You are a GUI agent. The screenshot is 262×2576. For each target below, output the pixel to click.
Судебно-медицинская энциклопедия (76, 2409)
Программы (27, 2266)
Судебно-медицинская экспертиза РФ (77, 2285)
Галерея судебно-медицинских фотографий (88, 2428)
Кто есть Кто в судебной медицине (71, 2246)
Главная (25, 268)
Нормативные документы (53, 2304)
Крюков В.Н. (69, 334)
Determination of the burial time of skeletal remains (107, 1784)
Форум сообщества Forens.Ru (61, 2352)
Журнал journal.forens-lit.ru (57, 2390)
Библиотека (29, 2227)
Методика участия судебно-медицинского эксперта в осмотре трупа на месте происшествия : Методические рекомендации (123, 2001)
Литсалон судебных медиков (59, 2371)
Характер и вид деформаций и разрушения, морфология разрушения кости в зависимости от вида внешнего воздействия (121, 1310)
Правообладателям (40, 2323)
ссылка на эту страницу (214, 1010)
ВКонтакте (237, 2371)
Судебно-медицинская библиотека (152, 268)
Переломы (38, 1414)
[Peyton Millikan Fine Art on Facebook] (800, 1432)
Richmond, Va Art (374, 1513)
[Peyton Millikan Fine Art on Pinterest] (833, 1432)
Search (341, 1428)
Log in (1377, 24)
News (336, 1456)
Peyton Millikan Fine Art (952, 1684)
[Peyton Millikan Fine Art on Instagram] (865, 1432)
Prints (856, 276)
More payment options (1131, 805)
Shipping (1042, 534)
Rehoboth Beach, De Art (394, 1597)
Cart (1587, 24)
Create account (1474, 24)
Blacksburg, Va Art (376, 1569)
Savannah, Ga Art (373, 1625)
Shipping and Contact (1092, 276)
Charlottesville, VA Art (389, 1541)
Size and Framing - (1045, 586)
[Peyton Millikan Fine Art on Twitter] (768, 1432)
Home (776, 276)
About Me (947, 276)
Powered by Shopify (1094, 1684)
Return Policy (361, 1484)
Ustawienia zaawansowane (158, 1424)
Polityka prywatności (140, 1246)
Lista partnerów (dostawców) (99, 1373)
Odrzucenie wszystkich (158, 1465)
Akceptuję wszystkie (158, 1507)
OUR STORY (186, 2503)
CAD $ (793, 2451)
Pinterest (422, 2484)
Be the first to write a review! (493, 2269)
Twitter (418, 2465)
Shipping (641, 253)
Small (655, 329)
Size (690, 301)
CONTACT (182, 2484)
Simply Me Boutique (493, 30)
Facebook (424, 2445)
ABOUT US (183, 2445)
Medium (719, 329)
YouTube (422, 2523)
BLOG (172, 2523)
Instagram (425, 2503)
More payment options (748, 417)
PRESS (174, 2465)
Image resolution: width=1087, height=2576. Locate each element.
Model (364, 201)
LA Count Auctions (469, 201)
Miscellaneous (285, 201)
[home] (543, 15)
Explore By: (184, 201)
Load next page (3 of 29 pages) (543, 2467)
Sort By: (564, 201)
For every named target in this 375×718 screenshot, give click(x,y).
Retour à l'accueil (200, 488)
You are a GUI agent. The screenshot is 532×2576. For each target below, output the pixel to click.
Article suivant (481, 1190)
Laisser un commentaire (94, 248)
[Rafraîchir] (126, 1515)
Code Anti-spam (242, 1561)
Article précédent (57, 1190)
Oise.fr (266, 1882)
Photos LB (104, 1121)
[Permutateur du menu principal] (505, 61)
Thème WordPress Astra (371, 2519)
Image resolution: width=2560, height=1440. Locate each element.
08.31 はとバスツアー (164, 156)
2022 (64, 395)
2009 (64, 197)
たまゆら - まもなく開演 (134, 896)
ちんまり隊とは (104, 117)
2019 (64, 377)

==========

- _How to complete this task_: Using the material above, print every entry exactly as written.

- _Task response_:
You are a GUI agent. The screenshot is 262×2576. For each target below, output the pixel to click.
Судебно-медицинская энциклопедия (76, 2409)
Программы (27, 2266)
Судебно-медицинская экспертиза РФ (77, 2285)
Галерея судебно-медицинских фотографий (88, 2428)
Кто есть Кто в судебной медицине (71, 2246)
Главная (25, 268)
Нормативные документы (53, 2304)
Крюков В.Н. (69, 334)
Determination of the burial time of skeletal remains (107, 1784)
Форум сообщества Forens.Ru (61, 2352)
Журнал journal.forens-lit.ru (57, 2390)
Библиотека (29, 2227)
Методика участия судебно-медицинского эксперта в осмотре трупа на месте происшествия : Методические рекомендации (123, 2001)
Литсалон судебных медиков (59, 2371)
Характер и вид деформаций и разрушения, морфология разрушения кости в зависимости от вида внешнего воздействия (121, 1310)
Правообладателям (40, 2323)
ссылка на эту страницу (214, 1010)
ВКонтакте (237, 2371)
Судебно-медицинская библиотека (152, 268)
Переломы (38, 1414)
[Peyton Millikan Fine Art on Facebook] (800, 1432)
Richmond, Va Art (374, 1513)
[Peyton Millikan Fine Art on Pinterest] (833, 1432)
Search (341, 1428)
Log in (1377, 24)
News (336, 1456)
Peyton Millikan Fine Art (952, 1684)
[Peyton Millikan Fine Art on Instagram] (865, 1432)
Prints (856, 276)
More payment options (1131, 805)
Shipping (1042, 534)
Rehoboth Beach, De Art (394, 1597)
Cart (1587, 24)
Create account (1474, 24)
Blacksburg, Va Art (376, 1569)
Savannah, Ga Art (373, 1625)
Shipping and Contact (1092, 276)
Charlottesville, VA Art (389, 1541)
Size and Framing - (1045, 586)
[Peyton Millikan Fine Art on Twitter] (768, 1432)
Home (776, 276)
About Me (947, 276)
Powered by Shopify (1094, 1684)
Return Policy (361, 1484)
Ustawienia zaawansowane (158, 1424)
Polityka prywatności (140, 1246)
Lista partnerów (dostawców) (99, 1373)
Odrzucenie wszystkich (158, 1465)
Akceptuję wszystkie (158, 1507)
OUR STORY (186, 2503)
CAD $ (793, 2451)
Pinterest (422, 2484)
Be the first to write a review! (493, 2269)
Twitter (418, 2465)
Shipping (641, 253)
Small (655, 329)
Size (690, 301)
CONTACT (182, 2484)
Simply Me Boutique (493, 30)
Facebook (424, 2445)
ABOUT US (183, 2445)
Medium (719, 329)
YouTube (422, 2523)
BLOG (172, 2523)
Instagram (425, 2503)
More payment options (748, 417)
PRESS (174, 2465)
Image resolution: width=1087, height=2576. Locate each element.
Model (364, 201)
LA Count Auctions (469, 201)
Miscellaneous (285, 201)
[home] (543, 15)
Explore By: (184, 201)
Load next page (3 of 29 pages) (543, 2467)
Sort By: (564, 201)
For every named target in this 375×718 screenshot, give click(x,y).
Retour à l'accueil (200, 488)
You are a GUI agent. The screenshot is 532×2576. For each target below, output the pixel to click.
Article suivant (481, 1190)
Laisser un commentaire (94, 248)
[Rafraîchir] (126, 1515)
Code Anti-spam (242, 1561)
Article précédent (57, 1190)
Oise.fr (266, 1882)
Photos LB (104, 1121)
[Permutateur du menu principal] (505, 61)
Thème WordPress Astra (371, 2519)
Image resolution: width=2560, height=1440. Locate each element.
08.31 はとバスツアー (164, 156)
2022 (64, 395)
2009 (64, 197)
たまゆら - まもなく開演 (134, 896)
ちんまり隊とは (104, 117)
2019 (64, 377)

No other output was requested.